3 Discrediting Medical Education
Your doctors and nurses studied long and hard to earn their degrees so, when you spend all of your time trying to prove them wrong, you’re going to get a reputation as a difficult patient, even if you do have your baby’s best interest in mind. Allen Roberts, an emergency room doctor cautions patients, "Your complaints about your prior doctor will not endear you to us. The more you say, the less we want to deal with you." Another thing that many patients don’t realize is what a wonderful, informed resource nurses can be.
In my experience, some of the best parenting and feeding tips I received for my infants came from nurses. One doctor suggests that new moms with a lot of questions run their list by the nurse to help them prioritize and get the most out of their appointment. A surgeon says, “If you have three pages full of questions, show them to the nurse. Say ‘How many of these should I wait to ask the doctor about? How many can you help me with?” Just the same, avoid giving a backhanded compliment to a nurse who has tried to help. A long time Texas nurse says, "The No. 1 thing you should never say to me: 'You're too smart to be a nurse.' I went to nursing school because I wanted to be a nurse, not because I wanted to be a doctor and didn't make it."
2 Painful Processes
Many moms expect breastfeeding to be this majestic bonding moment, but the truth is, it can hurt, a lot, particularly in the first few weeks when your milk is coming in. Keep in mind that both you and baby are new to this feeding arrangement together, even if you have breastfed other kids in the past. One mom says, “I was told to feed through the pain. I was told the blood wouldn’t hurt her. I was told to express and feed from a cup the size of a thimble because using a bottle — even once — would derail her feeding and then, well, no doubt the end of the world would ensue as I would be forced into the formula aisles under the cover of darkness.” Because the pressure to breast feed their babies is so intense, some moms fear telling their doctors or midwives about their decisions, when at the end of the day it’s not your doctor or midwife in constant pain or who is up five times a night with a ravenous baby.
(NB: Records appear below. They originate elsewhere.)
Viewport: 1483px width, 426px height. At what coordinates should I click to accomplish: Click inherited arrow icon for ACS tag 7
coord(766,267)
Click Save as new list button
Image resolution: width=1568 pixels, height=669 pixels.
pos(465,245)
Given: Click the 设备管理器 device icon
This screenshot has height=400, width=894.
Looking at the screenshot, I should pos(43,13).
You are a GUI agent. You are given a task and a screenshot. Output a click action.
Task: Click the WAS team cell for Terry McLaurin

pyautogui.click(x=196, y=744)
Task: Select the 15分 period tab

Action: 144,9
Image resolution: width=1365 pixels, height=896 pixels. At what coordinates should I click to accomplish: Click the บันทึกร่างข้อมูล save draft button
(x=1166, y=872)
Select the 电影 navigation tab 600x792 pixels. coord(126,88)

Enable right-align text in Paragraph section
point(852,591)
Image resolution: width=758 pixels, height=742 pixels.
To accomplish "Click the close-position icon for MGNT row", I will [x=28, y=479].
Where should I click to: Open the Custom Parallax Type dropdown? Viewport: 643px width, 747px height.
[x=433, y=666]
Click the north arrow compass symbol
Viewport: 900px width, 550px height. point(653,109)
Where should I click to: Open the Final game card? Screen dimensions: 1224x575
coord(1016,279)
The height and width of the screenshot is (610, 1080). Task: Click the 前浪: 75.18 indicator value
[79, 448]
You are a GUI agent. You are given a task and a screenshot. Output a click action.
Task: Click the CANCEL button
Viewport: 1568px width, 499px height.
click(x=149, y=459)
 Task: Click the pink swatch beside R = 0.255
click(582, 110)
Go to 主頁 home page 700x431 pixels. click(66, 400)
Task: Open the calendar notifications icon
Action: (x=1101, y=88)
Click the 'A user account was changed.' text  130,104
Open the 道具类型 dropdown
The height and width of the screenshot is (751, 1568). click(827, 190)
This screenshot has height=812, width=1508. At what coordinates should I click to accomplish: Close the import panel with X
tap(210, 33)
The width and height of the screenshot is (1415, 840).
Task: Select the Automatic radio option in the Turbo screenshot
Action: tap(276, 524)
If you’re afraid to talk to your doctor about something as important as your decision to stop breastfeeding, than perhaps it’s time to switch doctors.
1 Because Fed Really Is Best
No one is born a parenting expert, no matter how many prenatal and breastfeeding books they read before baby arrives. As much as we love to read up on parenting, there is going to be a learning curve where you and your baby will need to get to know each other and figure out what works best for you, and that includes feeding habits. There is a reason why the Fed is Best has really resonated with so many parents. Fed is Best is a not-for-profit organization that supports mothers in their choice to decide safe feeding options for their babies.
Not only do they provide resources to new parents, but they advocate for moms, many of whom are vulnerable in the early days of motherhood.
Feeding complications for your child can lead to jaundice, hypoglycemia, and dehydration, and all of these conditions can negatively affect the development of a newborn baby’s brain. Doctors are there to support you and your family in making healthy decisions. When baby is failing to thrive it’s their job to do what they can to ensure their future health. Make sure you listen to what they’re really saying, even when it’s hard to hear, or even if it doesn’t fit in with how you envisioned your early days of parenting.